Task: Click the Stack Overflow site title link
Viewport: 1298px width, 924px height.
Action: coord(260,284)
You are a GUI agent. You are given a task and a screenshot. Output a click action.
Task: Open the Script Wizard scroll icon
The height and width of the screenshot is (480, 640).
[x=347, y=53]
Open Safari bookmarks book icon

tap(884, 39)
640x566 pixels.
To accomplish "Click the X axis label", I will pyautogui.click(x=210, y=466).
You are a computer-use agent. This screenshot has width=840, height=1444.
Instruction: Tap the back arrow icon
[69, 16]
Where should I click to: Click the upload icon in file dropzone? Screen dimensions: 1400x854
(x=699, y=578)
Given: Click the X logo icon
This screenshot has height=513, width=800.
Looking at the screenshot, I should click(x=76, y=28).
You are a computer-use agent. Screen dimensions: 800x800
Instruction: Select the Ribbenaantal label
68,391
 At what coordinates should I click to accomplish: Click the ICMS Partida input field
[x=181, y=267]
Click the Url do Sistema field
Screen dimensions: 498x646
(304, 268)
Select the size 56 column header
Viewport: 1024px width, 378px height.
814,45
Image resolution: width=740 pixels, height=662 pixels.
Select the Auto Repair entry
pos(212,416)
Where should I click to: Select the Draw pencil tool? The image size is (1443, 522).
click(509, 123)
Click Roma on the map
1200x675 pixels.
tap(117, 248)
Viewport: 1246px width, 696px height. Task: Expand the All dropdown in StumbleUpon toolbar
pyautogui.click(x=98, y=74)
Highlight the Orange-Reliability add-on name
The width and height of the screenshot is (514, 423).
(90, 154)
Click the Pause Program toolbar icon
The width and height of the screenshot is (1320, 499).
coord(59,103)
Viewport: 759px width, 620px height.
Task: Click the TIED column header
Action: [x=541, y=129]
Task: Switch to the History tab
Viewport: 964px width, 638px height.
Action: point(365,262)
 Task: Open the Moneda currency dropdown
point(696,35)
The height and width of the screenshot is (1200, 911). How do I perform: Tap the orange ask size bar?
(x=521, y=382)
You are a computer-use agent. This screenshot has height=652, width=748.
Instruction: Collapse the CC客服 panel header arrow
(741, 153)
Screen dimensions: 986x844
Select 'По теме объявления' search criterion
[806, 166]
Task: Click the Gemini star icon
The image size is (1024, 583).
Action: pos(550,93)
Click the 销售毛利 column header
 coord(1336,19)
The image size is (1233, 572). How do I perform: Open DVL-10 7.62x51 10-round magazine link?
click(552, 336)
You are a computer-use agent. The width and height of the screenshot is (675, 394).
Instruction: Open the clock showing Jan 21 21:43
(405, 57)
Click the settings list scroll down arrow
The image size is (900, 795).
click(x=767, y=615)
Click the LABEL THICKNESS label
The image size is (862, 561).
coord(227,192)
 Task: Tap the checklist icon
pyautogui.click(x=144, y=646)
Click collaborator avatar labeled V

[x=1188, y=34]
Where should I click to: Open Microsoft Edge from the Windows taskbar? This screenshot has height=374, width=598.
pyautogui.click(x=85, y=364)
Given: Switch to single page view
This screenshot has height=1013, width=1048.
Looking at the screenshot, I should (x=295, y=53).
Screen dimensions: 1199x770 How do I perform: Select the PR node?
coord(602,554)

YOUR ASSIGNMENT: Write the listing out again, exactly as shown above.

RESPONSE TO THIS TASK:
Task: Click the Stack Overflow site title link
Viewport: 1298px width, 924px height.
Action: coord(260,284)
You are a GUI agent. You are given a task and a screenshot. Output a click action.
Task: Open the Script Wizard scroll icon
The height and width of the screenshot is (480, 640).
[x=347, y=53]
Open Safari bookmarks book icon

tap(884, 39)
640x566 pixels.
To accomplish "Click the X axis label", I will pyautogui.click(x=210, y=466).
You are a computer-use agent. This screenshot has width=840, height=1444.
Instruction: Tap the back arrow icon
[69, 16]
Where should I click to: Click the upload icon in file dropzone? Screen dimensions: 1400x854
(x=699, y=578)
Given: Click the X logo icon
This screenshot has height=513, width=800.
Looking at the screenshot, I should click(x=76, y=28).
You are a computer-use agent. Screen dimensions: 800x800
Instruction: Select the Ribbenaantal label
68,391
 At what coordinates should I click to accomplish: Click the ICMS Partida input field
[x=181, y=267]
Click the Url do Sistema field
Screen dimensions: 498x646
(304, 268)
Select the size 56 column header
Viewport: 1024px width, 378px height.
814,45
Image resolution: width=740 pixels, height=662 pixels.
Select the Auto Repair entry
pos(212,416)
Where should I click to: Select the Draw pencil tool? The image size is (1443, 522).
click(509, 123)
Click Roma on the map
1200x675 pixels.
tap(117, 248)
Viewport: 1246px width, 696px height. Task: Expand the All dropdown in StumbleUpon toolbar
pyautogui.click(x=98, y=74)
Highlight the Orange-Reliability add-on name
The width and height of the screenshot is (514, 423).
(90, 154)
Click the Pause Program toolbar icon
The width and height of the screenshot is (1320, 499).
coord(59,103)
Viewport: 759px width, 620px height.
Task: Click the TIED column header
Action: [x=541, y=129]
Task: Switch to the History tab
Viewport: 964px width, 638px height.
Action: point(365,262)
 Task: Open the Moneda currency dropdown
point(696,35)
The height and width of the screenshot is (1200, 911). How do I perform: Tap the orange ask size bar?
(x=521, y=382)
You are a computer-use agent. This screenshot has height=652, width=748.
Instruction: Collapse the CC客服 panel header arrow
(741, 153)
Screen dimensions: 986x844
Select 'По теме объявления' search criterion
[806, 166]
Task: Click the Gemini star icon
The image size is (1024, 583).
Action: pos(550,93)
Click the 销售毛利 column header
 coord(1336,19)
The image size is (1233, 572). How do I perform: Open DVL-10 7.62x51 10-round magazine link?
click(552, 336)
You are a computer-use agent. The width and height of the screenshot is (675, 394).
Instruction: Open the clock showing Jan 21 21:43
(405, 57)
Click the settings list scroll down arrow
The image size is (900, 795).
click(x=767, y=615)
Click the LABEL THICKNESS label
The image size is (862, 561).
coord(227,192)
 Task: Tap the checklist icon
pyautogui.click(x=144, y=646)
Click collaborator avatar labeled V

[x=1188, y=34]
Where should I click to: Open Microsoft Edge from the Windows taskbar? This screenshot has height=374, width=598.
pyautogui.click(x=85, y=364)
Given: Switch to single page view
This screenshot has height=1013, width=1048.
Looking at the screenshot, I should (x=295, y=53).
Screen dimensions: 1199x770 How do I perform: Select the PR node?
coord(602,554)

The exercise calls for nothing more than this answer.